197 F. 772 | E.D.N.Y | 1912

CHATFIELD, District Judge.

The court sees no reason why the libelant should not have a decree. The boat was transferred under an instrument purporting to be a charter or lease, but in reality differing from a conditional bill of sale only in name. This instrument of itself, coupled with the delivery of the boat, would have been sufficient to have given the lessee in possession authority to bind the boat for repairs and supplies under such circumstances as the owner might have done. But further notice of the work being done was given to the claimant’s representatives, who certainly had sufficient authority to bind him to the extent of putting him on notice, if he did not intend to allow the credit of the boat to be used for the purpose of these repairs. The subsequent bankruptcy of the lessee or charterer, and a proof of claim in bankruptcy by the claimant in this action, in which the amount of these repairs are set forth, does not necessarily estop the claimant in admiralty, but is further evidence that he had notice, and did not see fit to act for his own protection.

The passage of Act Cong. June 23, 1910, c. 373, 36 Stat. 604 (U. S. Comp. St. Supp. 1911, p. 1191), states definitely the same doctrine on this point as had been established by decisions prior thereto, and makes it apparent that the portion of the repairs rendered since the date that the law went into effect were furnished upon the order of a person authorized by the owner, and created a maritime lien.

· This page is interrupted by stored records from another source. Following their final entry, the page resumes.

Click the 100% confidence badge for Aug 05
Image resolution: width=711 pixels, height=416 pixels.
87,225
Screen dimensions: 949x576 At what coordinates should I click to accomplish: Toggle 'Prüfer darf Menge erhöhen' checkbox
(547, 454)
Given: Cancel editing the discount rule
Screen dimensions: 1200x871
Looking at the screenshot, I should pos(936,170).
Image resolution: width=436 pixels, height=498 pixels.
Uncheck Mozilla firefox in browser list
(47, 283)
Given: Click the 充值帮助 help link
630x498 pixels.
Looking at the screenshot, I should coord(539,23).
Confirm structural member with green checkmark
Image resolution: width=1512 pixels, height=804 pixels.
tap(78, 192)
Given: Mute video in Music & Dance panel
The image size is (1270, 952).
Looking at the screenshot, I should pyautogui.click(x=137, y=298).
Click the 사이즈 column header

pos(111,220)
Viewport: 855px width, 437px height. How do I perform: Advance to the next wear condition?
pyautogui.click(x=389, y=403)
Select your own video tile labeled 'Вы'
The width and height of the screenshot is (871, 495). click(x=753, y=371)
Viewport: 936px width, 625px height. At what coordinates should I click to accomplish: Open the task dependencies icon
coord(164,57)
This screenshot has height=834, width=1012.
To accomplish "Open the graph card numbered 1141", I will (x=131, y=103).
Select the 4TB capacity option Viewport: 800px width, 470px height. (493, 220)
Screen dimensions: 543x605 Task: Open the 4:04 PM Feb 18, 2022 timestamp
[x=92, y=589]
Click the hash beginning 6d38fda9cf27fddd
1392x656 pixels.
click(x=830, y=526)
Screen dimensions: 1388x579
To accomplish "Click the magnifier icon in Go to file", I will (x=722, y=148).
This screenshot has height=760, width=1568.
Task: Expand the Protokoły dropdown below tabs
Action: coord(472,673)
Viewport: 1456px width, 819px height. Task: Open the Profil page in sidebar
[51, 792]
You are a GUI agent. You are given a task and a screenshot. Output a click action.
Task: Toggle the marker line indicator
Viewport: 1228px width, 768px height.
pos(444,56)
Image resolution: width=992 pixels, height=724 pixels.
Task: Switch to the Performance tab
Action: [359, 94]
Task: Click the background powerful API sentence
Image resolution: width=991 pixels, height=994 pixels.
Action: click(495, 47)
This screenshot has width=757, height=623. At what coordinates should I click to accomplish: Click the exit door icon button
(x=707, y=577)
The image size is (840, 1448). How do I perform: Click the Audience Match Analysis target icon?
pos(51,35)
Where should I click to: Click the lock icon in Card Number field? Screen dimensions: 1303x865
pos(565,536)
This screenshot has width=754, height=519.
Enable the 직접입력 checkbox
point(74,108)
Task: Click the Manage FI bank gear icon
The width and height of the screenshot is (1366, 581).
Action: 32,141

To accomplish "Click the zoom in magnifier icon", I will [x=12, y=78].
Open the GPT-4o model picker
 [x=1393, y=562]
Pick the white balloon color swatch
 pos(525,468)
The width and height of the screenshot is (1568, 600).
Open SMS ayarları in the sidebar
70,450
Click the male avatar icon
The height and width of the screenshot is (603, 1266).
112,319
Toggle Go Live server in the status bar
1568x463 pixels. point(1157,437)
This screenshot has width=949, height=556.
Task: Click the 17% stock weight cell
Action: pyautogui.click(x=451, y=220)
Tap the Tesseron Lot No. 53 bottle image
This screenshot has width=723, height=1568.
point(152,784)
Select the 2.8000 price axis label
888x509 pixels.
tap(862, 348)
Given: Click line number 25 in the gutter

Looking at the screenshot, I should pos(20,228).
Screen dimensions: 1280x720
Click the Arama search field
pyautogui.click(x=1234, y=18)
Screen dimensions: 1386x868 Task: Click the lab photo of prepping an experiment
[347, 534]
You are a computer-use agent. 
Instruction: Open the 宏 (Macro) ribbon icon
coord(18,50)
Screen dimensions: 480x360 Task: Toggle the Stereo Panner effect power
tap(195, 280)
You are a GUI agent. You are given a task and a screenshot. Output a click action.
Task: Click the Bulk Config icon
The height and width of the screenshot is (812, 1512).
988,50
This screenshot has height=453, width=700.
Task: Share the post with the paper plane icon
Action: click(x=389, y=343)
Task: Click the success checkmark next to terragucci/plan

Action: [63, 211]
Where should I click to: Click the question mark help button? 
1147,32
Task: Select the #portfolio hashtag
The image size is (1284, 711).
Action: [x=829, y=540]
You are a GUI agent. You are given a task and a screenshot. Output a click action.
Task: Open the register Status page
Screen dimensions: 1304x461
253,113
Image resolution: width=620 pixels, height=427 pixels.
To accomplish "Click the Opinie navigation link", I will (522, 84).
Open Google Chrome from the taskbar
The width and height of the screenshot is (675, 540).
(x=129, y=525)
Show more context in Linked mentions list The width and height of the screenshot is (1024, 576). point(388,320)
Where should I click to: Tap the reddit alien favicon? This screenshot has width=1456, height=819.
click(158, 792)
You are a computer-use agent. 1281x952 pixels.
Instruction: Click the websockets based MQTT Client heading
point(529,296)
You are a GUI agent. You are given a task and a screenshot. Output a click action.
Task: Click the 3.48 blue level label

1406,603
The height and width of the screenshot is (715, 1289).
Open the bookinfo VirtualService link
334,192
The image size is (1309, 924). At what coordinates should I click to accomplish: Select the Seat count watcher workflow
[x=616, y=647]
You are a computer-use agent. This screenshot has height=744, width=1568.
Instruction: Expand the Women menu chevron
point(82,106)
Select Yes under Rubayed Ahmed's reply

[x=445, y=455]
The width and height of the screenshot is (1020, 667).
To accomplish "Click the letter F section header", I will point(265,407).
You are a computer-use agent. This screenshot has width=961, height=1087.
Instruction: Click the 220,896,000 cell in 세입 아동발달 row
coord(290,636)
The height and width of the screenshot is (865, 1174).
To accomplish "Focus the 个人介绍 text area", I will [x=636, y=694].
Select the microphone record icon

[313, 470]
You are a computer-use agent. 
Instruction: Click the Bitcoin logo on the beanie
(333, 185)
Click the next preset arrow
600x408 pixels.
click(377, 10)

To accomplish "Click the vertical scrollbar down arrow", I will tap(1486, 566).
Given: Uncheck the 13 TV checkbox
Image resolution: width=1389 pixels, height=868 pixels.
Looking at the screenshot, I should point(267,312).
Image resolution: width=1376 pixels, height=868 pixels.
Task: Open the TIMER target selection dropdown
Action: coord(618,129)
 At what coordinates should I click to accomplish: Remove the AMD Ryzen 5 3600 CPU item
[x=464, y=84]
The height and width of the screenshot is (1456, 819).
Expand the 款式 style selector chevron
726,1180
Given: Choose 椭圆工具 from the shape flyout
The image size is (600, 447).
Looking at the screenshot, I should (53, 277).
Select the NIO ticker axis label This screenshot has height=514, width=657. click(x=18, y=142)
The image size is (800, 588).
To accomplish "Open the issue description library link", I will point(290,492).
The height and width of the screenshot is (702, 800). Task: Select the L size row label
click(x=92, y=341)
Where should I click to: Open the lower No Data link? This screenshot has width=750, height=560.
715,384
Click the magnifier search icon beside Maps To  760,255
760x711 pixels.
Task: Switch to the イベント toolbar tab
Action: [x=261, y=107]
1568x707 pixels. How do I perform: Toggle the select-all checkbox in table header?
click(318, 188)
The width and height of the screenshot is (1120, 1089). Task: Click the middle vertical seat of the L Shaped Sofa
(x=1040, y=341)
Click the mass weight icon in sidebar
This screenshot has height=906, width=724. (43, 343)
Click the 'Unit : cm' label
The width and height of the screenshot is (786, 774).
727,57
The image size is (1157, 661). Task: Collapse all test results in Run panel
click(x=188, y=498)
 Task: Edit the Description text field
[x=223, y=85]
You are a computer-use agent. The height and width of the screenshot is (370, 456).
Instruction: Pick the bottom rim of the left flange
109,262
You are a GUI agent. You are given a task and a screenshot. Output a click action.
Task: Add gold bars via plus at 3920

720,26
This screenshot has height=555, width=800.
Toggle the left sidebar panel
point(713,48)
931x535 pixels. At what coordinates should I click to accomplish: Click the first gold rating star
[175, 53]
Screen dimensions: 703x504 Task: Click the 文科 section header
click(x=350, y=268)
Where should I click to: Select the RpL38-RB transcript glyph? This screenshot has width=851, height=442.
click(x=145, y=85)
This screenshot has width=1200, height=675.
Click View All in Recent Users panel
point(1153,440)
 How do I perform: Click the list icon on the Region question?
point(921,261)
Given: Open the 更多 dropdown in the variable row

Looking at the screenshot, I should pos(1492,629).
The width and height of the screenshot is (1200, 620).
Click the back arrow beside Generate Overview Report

The repairs before that date (under the authority of The George Farwell, 103 Fed. 882, 43 C. C. A. 373, and The Iris [D. C.] 88 Fed. 902, affirmed 100 Fed. 104, 40 C. C. A. 301) were the proper subject of a lien against the boat, and the suggestion that an examination of the records in the customs house might have disclosed a doubt as to the right of the person in possession to order such repairs on the credit of the boat does not defeat the actual proof that the credit was given to the boat by direction of the person ostensibly in a position to give those orders, and that the conduct of the claimant was such that the person giving the orders was at least, with the consent of the claimant, authorized to bind her for repairs, so that a maritime lien might accrue.

No evidence has been offered to question the propriety of the bills nor of the repairs themselves, and the charges therefor. They constituted an account stated as to the Water Front Improvement Company, which was the corporation ordering the repairs, and by whose direction credit was given to the boat, and, under the circumstances, furnish prima facie proof of the correctness of the amount claimed.